> **DATASET EXTRACT**
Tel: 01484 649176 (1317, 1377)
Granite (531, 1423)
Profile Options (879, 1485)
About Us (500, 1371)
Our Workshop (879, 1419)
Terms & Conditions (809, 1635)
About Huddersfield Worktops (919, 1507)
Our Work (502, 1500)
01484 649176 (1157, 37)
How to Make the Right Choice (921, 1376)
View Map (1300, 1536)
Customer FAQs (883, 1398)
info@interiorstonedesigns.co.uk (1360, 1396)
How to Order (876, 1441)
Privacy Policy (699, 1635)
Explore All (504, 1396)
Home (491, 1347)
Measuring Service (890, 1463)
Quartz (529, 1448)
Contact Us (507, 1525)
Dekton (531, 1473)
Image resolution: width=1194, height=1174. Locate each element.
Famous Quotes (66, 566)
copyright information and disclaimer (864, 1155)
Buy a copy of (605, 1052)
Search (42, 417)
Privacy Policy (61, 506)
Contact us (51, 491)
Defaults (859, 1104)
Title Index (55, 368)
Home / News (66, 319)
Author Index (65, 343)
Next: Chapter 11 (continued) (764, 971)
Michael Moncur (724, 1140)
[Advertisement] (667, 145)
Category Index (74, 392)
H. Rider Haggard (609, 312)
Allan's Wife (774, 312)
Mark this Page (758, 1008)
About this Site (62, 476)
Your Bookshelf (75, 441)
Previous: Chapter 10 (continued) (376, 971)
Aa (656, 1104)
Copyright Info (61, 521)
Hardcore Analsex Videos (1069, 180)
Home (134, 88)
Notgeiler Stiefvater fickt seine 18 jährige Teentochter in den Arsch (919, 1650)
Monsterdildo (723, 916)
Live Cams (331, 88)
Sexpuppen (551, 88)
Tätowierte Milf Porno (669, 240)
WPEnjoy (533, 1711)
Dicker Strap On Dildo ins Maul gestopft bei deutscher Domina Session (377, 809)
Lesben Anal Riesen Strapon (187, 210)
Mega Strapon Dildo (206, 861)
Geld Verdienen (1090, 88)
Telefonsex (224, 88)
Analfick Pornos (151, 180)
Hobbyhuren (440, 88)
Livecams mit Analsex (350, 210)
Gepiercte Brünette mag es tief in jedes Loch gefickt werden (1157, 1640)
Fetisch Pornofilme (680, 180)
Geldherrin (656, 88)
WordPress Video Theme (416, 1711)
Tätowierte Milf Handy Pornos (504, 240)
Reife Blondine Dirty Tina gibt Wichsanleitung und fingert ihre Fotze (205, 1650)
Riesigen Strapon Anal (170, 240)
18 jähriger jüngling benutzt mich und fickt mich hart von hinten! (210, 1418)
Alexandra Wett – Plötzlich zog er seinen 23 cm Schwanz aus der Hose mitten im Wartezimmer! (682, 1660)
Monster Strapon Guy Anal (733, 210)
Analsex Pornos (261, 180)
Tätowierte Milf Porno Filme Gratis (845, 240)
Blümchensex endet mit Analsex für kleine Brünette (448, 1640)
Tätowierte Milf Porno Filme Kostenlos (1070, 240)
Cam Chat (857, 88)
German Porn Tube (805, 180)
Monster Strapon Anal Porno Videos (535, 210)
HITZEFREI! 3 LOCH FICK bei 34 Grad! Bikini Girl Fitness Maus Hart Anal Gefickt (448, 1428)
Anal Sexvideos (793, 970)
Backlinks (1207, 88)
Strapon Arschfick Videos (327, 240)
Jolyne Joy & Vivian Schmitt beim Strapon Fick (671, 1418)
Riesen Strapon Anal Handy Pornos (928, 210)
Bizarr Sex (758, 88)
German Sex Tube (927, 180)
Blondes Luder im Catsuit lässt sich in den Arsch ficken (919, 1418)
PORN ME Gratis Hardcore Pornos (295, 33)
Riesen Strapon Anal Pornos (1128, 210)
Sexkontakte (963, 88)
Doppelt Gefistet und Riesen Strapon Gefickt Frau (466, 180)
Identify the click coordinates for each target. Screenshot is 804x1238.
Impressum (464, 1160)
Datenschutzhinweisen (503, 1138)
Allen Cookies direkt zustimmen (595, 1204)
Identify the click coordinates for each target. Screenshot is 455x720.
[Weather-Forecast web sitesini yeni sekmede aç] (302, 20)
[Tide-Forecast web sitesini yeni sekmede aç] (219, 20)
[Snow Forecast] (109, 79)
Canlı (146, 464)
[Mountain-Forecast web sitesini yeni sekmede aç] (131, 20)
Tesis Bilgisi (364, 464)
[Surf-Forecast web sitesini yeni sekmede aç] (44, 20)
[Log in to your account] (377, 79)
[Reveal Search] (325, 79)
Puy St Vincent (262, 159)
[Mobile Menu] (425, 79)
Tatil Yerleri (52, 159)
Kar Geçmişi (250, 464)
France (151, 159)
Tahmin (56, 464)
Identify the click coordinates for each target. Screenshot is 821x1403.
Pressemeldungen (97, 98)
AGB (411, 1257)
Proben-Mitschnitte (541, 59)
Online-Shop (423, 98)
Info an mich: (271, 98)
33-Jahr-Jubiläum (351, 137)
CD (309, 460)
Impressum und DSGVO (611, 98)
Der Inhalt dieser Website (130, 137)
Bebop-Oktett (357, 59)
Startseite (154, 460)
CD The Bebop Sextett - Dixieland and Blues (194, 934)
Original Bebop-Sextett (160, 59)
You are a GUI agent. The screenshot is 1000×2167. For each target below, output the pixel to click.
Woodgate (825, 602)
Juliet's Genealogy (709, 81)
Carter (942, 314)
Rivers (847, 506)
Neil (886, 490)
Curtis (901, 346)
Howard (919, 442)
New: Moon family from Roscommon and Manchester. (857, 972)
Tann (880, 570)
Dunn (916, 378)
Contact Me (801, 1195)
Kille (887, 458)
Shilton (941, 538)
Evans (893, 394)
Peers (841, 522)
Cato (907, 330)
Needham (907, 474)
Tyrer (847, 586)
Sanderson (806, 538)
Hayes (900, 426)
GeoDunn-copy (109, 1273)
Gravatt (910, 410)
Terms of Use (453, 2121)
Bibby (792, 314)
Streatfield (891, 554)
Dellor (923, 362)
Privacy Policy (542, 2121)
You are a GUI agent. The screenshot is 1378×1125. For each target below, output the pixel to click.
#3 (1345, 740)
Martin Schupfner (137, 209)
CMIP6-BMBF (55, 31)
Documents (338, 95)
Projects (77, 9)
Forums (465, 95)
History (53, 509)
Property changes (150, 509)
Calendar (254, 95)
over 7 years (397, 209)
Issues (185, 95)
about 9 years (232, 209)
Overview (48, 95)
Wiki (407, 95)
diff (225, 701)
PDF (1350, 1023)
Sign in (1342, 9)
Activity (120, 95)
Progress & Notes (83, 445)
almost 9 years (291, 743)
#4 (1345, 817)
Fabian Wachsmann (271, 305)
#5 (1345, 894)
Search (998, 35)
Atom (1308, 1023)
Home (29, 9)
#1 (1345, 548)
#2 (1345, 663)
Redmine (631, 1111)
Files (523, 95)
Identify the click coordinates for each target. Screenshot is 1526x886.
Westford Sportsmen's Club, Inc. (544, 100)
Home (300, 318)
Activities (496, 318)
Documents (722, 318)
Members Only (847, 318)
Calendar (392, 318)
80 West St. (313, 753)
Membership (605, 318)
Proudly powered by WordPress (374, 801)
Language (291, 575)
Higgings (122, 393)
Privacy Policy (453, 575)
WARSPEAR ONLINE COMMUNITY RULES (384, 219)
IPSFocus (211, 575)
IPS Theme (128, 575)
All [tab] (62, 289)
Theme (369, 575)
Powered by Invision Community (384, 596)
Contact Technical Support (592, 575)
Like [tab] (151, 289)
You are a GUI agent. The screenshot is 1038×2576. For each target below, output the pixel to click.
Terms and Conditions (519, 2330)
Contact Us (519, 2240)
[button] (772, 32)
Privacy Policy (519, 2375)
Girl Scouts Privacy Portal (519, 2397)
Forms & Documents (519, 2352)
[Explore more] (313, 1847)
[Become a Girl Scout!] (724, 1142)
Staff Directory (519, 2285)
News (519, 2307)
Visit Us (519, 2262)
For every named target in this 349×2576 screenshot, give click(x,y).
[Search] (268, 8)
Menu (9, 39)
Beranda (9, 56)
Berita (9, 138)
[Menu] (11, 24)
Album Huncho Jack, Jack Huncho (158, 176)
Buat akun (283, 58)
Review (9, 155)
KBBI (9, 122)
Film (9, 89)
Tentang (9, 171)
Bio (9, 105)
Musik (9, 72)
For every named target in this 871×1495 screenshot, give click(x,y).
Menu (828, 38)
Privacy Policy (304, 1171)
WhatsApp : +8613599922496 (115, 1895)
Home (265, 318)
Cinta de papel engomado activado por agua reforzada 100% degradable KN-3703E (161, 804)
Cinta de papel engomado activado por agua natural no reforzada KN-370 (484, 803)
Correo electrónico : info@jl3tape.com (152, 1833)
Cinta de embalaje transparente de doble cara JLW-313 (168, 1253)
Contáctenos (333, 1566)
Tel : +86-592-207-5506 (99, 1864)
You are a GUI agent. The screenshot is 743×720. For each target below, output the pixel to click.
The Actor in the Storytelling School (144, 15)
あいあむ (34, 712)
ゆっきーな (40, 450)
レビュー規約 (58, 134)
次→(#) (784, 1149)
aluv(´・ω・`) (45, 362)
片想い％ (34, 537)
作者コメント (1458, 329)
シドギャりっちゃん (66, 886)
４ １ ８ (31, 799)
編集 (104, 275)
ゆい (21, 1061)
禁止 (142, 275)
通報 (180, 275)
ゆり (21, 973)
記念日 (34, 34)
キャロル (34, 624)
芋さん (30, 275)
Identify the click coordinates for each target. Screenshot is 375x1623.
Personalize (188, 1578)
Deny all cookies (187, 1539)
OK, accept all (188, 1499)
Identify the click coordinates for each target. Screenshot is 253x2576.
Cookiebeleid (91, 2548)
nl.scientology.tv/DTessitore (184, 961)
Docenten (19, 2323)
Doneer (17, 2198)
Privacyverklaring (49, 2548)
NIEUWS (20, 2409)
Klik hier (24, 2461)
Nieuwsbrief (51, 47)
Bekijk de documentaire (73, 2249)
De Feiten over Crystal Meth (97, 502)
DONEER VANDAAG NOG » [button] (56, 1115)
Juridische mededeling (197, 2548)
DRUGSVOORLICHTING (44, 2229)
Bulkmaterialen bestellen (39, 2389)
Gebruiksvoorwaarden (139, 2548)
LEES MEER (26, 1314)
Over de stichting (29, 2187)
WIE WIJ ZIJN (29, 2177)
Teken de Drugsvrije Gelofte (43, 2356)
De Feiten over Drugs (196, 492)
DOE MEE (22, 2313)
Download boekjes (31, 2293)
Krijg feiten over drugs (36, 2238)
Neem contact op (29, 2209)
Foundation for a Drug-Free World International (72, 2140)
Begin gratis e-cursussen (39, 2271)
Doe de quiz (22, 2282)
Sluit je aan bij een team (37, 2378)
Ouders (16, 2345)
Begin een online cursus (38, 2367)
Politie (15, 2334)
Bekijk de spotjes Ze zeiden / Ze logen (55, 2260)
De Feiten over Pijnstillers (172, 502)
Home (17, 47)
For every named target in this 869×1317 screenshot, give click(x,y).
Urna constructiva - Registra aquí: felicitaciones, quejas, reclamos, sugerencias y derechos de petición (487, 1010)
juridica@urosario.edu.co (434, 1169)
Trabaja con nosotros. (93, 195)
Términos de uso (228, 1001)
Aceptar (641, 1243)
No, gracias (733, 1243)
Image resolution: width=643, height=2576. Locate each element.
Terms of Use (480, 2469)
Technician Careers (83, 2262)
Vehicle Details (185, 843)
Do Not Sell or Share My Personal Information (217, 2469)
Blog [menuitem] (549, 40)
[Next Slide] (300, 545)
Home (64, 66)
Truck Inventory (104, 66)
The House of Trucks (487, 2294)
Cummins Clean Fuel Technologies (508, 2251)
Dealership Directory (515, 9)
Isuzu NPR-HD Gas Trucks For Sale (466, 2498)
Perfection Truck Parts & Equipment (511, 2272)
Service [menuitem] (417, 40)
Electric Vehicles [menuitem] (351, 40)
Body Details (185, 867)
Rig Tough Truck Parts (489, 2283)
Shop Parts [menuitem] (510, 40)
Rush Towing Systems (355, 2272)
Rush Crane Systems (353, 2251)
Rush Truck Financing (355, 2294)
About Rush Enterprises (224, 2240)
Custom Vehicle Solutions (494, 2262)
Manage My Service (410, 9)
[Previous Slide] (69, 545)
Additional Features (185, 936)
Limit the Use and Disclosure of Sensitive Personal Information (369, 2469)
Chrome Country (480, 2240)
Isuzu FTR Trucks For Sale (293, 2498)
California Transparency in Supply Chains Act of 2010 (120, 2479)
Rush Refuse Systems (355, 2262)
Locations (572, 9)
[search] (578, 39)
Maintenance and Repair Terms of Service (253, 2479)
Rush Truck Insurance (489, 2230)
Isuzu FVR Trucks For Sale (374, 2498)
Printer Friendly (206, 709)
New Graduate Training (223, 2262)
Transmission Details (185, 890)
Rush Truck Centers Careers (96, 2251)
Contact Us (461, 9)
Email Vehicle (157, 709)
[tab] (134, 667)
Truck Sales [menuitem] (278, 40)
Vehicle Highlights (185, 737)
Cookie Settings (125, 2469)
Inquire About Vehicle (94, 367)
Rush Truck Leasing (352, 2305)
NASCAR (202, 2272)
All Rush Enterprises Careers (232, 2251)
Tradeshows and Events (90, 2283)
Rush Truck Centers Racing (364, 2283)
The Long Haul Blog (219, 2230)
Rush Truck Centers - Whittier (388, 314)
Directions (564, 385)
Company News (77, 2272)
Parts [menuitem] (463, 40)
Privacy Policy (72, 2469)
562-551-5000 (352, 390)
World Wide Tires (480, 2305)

> **INSTRUCTIONS TO FOLLOW**
Locate each line in the records that contains the word "give", and copy those lines.

> **RESPONSE TO THIS EXERCISE**
For every named target in this 349×2576 screenshot, give click(x,y).
For every named target in this 871×1495 screenshot, give click(x,y).
For every named target in this 869×1317 screenshot, give click(x,y).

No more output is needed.